In order to have a flexible architecture and reusable components, I went for a pipe structure. Therefore, one rule is represented as a pipeline where each pipe is a processing task which sends its result to the next pipe.
The most used pipes that we currently have are the following:
- SQLProcessor which is responsible of executing an SQL query, converting the results into some data objects and returning those results.
- GeoJSONFeatureConverter which converts the input data into GeoJSON features from the geojson python library.
- GeoJSONFormatter which takes a geojson features list as input and create a GeoJSON file (still by using the geojson python library).
- LayerFormatter which creates an Osmoscope layer file with the right metadata inside.
With this set of pipes, as an example, we can have a rule with pipes plugged in this order: SQLProcessor -> GeoJSONFeatureConverter -> GeoJSONFormatter -> LayerFormatter.
YAML Rule Specification
In order to reduce the amount of code needed to add a new QA Rule and to make it more easy, I introduced the YAML rule specification.
Each rule is defined inside a YAML file. This YAML file follows a tree structure where each node is a pipe and each node can have one or multiple childs defined in the “out” property of the node. Here is an example for the QA rule “boundary=administrative without admin_level”:
When executing a rule, the QA analyser will take the corresponding YAML specification file and it will parse it. The parsing is done by the deconstructor module which will go through the tree structure and send events when it reachs a new node and when it backtracks through the tree to an upper node.
The assembler module subscribes to the deconstructor and it is responsible of assembling the nodes, instantiating the right pipes, and plugging them in the right order.
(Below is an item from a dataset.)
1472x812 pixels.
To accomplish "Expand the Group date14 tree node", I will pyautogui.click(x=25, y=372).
All of that is done smoothly because the deconstructor is sending nodes by following the tree structure so they are in the right order.
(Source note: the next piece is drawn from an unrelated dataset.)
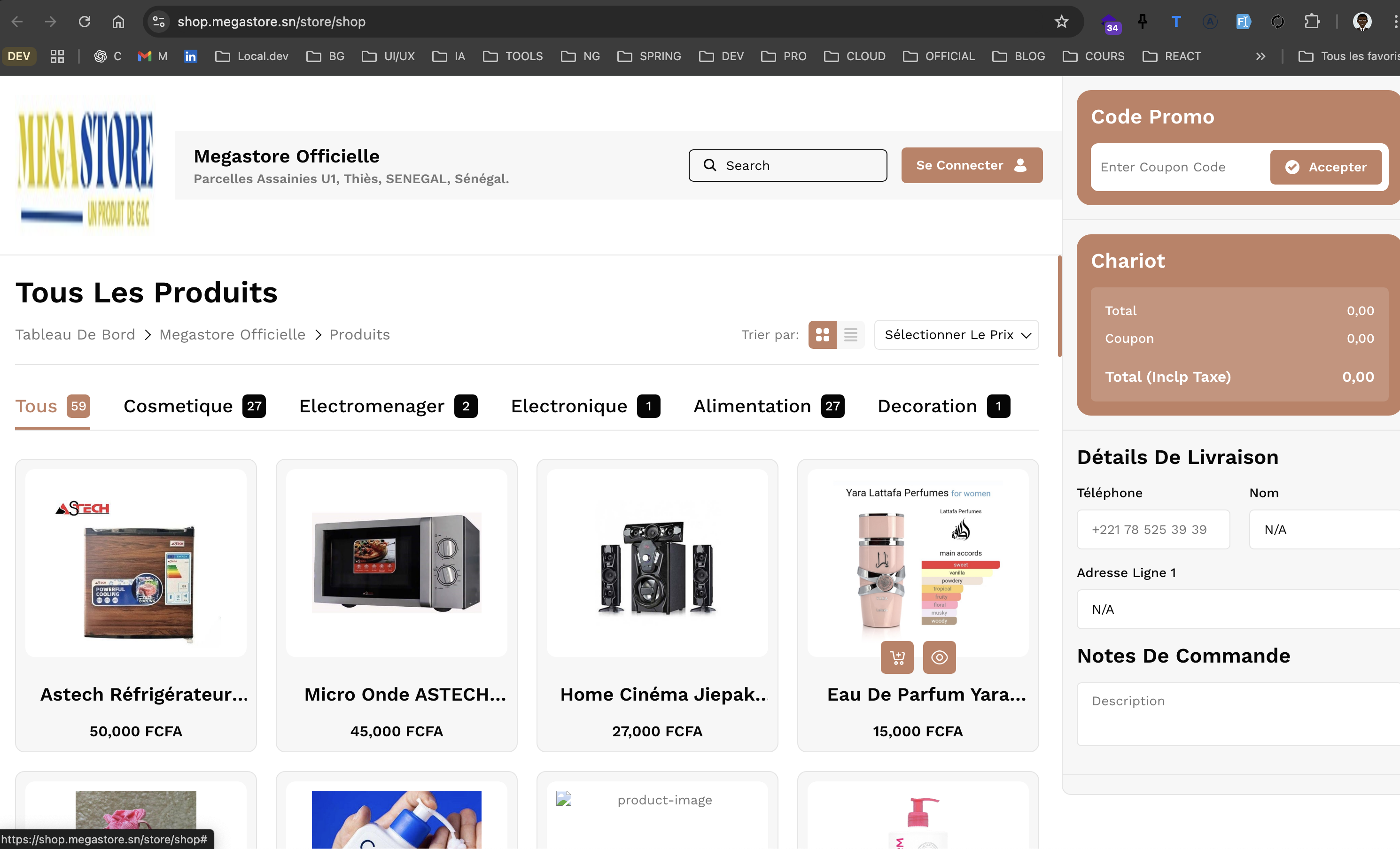Screen dimensions: 1400x849
Task: Expand hidden bookmarks chevron
Action: [x=1260, y=56]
All of this YAML specification is made possible because of the pipe structure that I have set up before.
Some of the rules return a lot of results, so in order to display them properly through the osmoscope instance without killing the browser, I had to add a vector tiles output to the tool. This was done by implementing the VectorTileConverter pipe.
I decided to use Tippecanoe from Mapbox because it is very efficient and very easy to use in order to convert a geojson file into vector tiles. For now, the VectorTileConverter pipe is getting a geojson file as input and it calls Tippecanoe from the command line to convert the file to vector tiles automatically.
This is probably not the most efficient way to do this but it works well for now.
What should be done next
Here is a list of things that need to be done in the second part of this project:
- Add tests cover for the tool (without testing each rule independently).
- Add documentation.
- Add configuration files.
- Make each rule executing in its own thread to parallelize query execution.
- Finish implementing all the rules already defined.
What might be done next
Here is a list of things that might be done next depending on the direction we want to take for this project:
- Keep working on the Osmoscope project to make it better, maybe also by cleaning up the code and upgrading the UI design.
- Add other data outputs, like Maproulette challenges for example.
- Keep upgrading the analyser tool framework.
I would like to thank my mentors: Sarah Hoffmann (lonvia) and Marc Tobias (mtmail) who help me a lot for this project. A special thank to Sarah Hoffman who helps me a lot to make the Nominatim database query for the rules and she also helps me to understand the OSM data better.